Sarà tutta la classe di lavoratori nati tra il 1953 e il 1957 a guardare con interesse alle decisioni dell’Esecutivo facendosi i conti sui contributi versati. Nel 2019 potrebbe uscire chi è nato nel 1957 se ha cominciato a lavorare nel 1981 (a 24 anni) ed ha versato contributi senza interruzioni. Per chi è nato nel '53 ci potrebbero volere 37 anni di contributi (e quindi aver lavorato dal 1982 arrivando così a quota 103) così come per chi è nato nel '54 (arrivando quindi di fatto a quota 102) e chi è nato nel 1955.
Se il Governo dovesse prevedere solo la quota 100 insieme alla possibilità di uscire a qualsiasi età con 43 anni e tre mesi di contributi prevista dal 2019 ma non coloro che ne hanno 41 e mezzo (come inizialmente ipotizzato) sarebbe penalizzato chi ha cominciato a lavorare molto presto. Ad esempio non potrebbe andare in pensione una persona nata nel 1958 che ha cominciato a lavorare nel 1978 a vent'anni perché ne avrebbe solo 61 di età. Resta aperto il tema di genere dato che resterebbe inalterata l’età di vecchiaia (quella con la quale in genere escono le donne) a 67 anni favorendo l’uscita delle persone con carriere lunghe e continue in genere appannaggio dei maschi, prevalentemente residenti al Nord.
«Sono giorni importanti per il nostro Governo perché siamo ad un bivio. E guardate che non c'è da scegliere tra la strada del deficit o quella del rigore. Chi la pensa così sbaglia. Siamo chiamati a fare una scelta molto più importante: dobbiamo decidere se avere il coraggio di stravolgere gli schemi e superare i dogmi del passato, oppure adeguarci a quello che i parrucconi di questo Paese sostengono, nulla di quello fatto negli ultimi 20 anni». Ha detto il vicepremier Luigi Di Maio sul blog dei Cinque stelle.

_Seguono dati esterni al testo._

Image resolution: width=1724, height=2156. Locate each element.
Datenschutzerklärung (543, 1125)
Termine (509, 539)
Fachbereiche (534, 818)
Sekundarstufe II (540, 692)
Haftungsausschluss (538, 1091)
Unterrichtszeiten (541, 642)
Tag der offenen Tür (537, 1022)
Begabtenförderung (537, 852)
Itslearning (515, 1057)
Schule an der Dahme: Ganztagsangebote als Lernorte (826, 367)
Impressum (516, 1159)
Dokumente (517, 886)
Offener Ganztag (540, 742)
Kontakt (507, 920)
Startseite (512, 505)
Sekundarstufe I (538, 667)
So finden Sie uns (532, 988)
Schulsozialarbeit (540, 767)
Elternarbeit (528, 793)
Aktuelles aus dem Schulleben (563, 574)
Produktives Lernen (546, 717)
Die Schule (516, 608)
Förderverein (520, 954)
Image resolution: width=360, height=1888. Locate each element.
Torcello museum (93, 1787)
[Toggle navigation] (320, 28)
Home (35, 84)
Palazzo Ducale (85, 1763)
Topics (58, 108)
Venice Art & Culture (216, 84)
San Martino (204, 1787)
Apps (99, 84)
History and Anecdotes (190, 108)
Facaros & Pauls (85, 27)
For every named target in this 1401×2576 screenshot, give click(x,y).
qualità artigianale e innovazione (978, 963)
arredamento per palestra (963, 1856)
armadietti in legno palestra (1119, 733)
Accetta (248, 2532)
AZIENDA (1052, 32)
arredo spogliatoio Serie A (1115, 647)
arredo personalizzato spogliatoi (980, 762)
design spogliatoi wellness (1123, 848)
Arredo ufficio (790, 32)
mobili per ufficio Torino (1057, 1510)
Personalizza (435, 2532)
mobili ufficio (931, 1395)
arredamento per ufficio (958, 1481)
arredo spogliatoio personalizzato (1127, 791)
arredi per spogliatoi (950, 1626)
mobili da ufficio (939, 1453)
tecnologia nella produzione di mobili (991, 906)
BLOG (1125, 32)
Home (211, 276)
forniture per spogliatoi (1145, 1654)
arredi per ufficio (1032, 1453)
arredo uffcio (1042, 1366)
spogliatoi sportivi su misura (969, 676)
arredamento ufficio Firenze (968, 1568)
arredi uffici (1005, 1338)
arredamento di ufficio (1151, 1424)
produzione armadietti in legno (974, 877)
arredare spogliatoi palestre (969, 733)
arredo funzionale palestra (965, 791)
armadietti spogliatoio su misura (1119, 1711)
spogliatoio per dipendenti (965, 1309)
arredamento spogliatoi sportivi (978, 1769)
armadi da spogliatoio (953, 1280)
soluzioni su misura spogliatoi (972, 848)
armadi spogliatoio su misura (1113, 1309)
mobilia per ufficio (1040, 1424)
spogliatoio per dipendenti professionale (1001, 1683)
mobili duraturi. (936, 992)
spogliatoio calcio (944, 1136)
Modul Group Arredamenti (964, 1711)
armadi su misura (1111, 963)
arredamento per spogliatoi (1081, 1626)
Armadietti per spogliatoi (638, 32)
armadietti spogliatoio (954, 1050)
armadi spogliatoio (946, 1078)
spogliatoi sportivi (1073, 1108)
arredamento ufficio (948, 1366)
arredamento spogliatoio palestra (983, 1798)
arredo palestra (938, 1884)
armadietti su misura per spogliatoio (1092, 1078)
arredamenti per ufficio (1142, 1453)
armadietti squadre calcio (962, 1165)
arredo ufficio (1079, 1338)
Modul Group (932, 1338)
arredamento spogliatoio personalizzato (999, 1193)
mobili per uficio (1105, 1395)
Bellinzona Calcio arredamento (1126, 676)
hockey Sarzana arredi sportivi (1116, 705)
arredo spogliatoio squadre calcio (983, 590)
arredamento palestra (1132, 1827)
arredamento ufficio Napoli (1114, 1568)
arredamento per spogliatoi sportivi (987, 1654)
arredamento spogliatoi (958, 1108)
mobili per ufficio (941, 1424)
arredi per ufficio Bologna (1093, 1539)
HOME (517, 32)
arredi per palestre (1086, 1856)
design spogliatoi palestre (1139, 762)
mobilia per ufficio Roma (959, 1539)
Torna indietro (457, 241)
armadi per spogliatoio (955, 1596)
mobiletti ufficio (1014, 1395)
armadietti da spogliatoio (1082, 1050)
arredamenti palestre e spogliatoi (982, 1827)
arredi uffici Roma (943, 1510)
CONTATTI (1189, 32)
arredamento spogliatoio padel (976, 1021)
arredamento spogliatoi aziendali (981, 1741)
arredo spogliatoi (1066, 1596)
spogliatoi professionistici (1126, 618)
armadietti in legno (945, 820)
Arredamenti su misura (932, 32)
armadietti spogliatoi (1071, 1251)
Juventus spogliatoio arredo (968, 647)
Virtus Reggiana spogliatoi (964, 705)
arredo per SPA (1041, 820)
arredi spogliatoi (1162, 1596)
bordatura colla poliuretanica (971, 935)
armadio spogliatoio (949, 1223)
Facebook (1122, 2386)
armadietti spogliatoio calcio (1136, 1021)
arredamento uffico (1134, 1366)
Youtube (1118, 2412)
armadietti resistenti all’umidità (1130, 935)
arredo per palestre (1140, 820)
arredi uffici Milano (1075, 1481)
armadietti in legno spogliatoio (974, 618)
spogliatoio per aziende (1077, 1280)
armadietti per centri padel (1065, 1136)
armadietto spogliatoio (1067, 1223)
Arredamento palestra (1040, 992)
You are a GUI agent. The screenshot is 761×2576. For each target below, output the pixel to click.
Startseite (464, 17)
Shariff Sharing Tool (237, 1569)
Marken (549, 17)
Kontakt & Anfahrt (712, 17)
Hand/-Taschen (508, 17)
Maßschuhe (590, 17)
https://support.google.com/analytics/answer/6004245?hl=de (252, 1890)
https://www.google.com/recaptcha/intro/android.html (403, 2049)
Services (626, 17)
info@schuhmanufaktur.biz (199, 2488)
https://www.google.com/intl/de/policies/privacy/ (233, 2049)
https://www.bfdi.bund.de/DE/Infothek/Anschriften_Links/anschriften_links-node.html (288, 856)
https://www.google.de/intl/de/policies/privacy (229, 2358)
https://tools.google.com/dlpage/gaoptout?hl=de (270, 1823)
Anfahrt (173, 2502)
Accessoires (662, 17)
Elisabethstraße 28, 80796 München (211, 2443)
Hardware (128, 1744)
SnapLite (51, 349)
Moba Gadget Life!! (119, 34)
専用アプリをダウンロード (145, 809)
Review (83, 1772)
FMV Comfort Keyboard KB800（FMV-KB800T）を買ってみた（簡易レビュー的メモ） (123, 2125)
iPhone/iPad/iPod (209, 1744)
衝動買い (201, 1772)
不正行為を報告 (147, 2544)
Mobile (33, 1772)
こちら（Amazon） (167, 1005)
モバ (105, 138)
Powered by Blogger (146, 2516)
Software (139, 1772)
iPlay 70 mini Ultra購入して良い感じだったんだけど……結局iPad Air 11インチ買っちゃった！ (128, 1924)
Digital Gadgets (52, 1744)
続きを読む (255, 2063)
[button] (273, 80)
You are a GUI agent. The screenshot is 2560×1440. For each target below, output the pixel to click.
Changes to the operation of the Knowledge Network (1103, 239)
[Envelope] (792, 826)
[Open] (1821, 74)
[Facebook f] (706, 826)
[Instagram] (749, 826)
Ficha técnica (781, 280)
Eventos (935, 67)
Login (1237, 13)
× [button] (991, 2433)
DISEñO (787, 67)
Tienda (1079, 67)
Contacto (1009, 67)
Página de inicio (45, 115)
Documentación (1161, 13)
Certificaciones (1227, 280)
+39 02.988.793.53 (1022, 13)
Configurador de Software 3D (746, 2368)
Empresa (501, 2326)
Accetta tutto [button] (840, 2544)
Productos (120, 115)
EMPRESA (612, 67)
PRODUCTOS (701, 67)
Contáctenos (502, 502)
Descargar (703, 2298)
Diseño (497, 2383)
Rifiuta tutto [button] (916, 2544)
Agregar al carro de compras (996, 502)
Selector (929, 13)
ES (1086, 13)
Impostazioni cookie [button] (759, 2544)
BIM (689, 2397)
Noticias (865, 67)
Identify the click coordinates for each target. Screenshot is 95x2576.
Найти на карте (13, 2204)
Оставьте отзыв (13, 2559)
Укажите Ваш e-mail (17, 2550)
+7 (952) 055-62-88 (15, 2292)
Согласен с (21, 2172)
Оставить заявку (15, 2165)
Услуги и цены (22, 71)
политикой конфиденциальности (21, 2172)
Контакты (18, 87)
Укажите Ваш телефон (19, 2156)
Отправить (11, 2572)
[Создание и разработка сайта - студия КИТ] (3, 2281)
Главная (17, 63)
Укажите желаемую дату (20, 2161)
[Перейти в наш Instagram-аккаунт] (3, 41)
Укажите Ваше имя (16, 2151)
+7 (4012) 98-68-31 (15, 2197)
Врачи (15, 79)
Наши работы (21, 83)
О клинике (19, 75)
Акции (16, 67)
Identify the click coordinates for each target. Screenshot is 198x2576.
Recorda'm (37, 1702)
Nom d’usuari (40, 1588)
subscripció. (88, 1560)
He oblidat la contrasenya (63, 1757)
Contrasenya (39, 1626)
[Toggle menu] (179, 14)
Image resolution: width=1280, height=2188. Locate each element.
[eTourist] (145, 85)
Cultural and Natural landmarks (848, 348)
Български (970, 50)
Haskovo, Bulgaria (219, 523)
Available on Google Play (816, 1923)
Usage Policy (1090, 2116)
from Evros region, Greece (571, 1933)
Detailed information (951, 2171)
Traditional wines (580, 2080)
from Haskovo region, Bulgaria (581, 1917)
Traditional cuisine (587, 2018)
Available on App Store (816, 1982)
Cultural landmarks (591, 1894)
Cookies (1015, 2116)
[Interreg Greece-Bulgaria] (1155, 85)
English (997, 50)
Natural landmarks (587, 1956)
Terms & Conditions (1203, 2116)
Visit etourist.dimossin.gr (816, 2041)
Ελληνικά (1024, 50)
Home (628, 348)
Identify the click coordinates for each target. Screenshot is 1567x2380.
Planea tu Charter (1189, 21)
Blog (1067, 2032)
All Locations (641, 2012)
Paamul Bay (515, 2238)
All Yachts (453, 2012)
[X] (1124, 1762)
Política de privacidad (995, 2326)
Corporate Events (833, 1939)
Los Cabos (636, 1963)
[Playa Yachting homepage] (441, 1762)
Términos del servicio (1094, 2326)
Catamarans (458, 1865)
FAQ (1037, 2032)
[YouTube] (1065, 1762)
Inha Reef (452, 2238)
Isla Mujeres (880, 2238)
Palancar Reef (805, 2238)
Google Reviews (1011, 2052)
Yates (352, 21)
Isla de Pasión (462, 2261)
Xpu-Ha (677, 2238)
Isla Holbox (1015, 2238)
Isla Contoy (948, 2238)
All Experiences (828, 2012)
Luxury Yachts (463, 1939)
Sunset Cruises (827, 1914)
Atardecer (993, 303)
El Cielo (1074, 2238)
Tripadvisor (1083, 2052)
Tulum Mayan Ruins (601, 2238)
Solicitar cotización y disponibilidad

Serve una manovra coraggiosa, con un bilancio espansivo, perché se il Paese non cresce, il debito aumenta. Messaggio per il ministro dell’Economia dal vicepremier Matteo Salvini, intervistato in apertura di prima pagina dal Corriere. "Se la legge di bilancio sarà tale, e lo sarà - dice il ministro dell’Interno -, gli zero virgola di deficit in più non conteranno niente". Salvini sottolinea che gli sprechi si devono toccare, anche nella sanità, 'e i costi standard saranno importanti sotto questo punto di vistà.